U.S. v. Linetsky
Decision Date | 09 June 1976 |
Docket Number | No. 75-3009,75-3009 |
Citation | 533 F.2d 192 |
Parties | UNITED STATES of America, Plaintiff-Appellee, v. Ruth A. LINETSKY, Lionel Perry and Linetsky Products, Inc., Defendants-Appellants. |
Court | U.S. Court of Appeals — Fifth Circuit |
Edwin M. Rosendahl, Beverly Hills, Cal., Meredith J. Cohen, Orlando, Fla., for defendants-appellants.
John L. Briggs, U.S. Atty., Mark L. Horwitz, Asst. U.S. Atty., Orlando, Fla., Robert Trout, Harold Damelin, B. Franklin Taylor, Jr., Act. Chief, Dept. of Justice, Gov. Reg. Sec., Crim. Div., Washington, D.C., for plaintiff-appellee.
Appeal from the United States District Court for the Middle District of Florida.
Before TUTTLE, GODBOLD and GEE, Circuit Judges.

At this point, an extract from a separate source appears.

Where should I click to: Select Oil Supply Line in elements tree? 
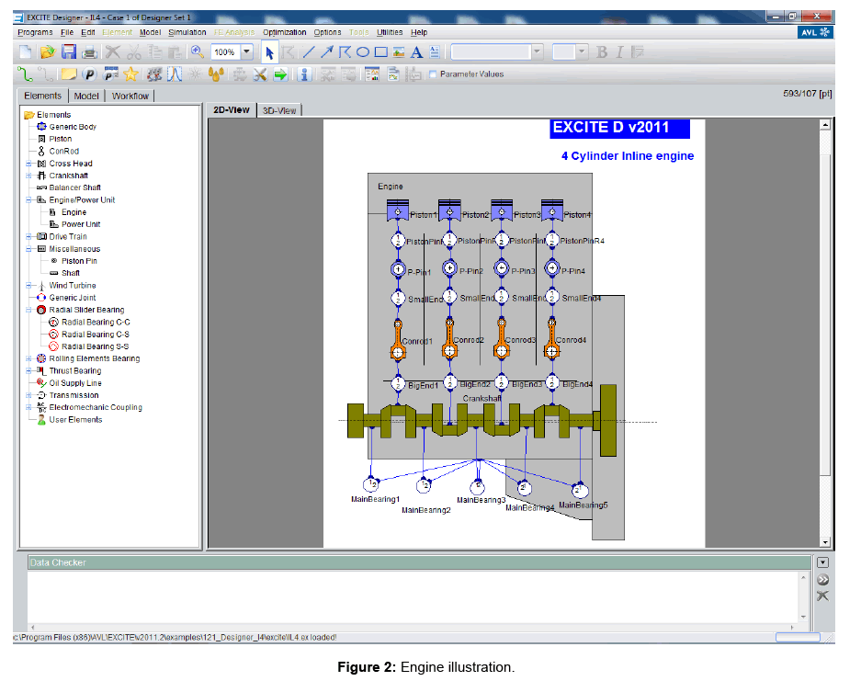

A jury in the Middle District of Florida found three California residents, Ruth A. Linetsky, Lionel Perry, and Linetsky Products, Inc., guilty under 25 counts of an indictment charging use of the mails to send into the Middle District of Florida "obscene, lewd, lascivious, indecent, filthy, and vile" advertisements and films, in violation of Title 18, United States Code, §§ 1461 and 1462. We affirm on 23 counts, reverse on two counts.
The central issue before us concerns the effect in this case of an earlier ruling by the United States District Court for the Central District of California that certain of the materials here involved were as a matter of law not obscene, and of a subsequent decision by the Ninth Circuit in which it declined to issue a writ of mandamus directing that the judgment of the Central District of California be vacated.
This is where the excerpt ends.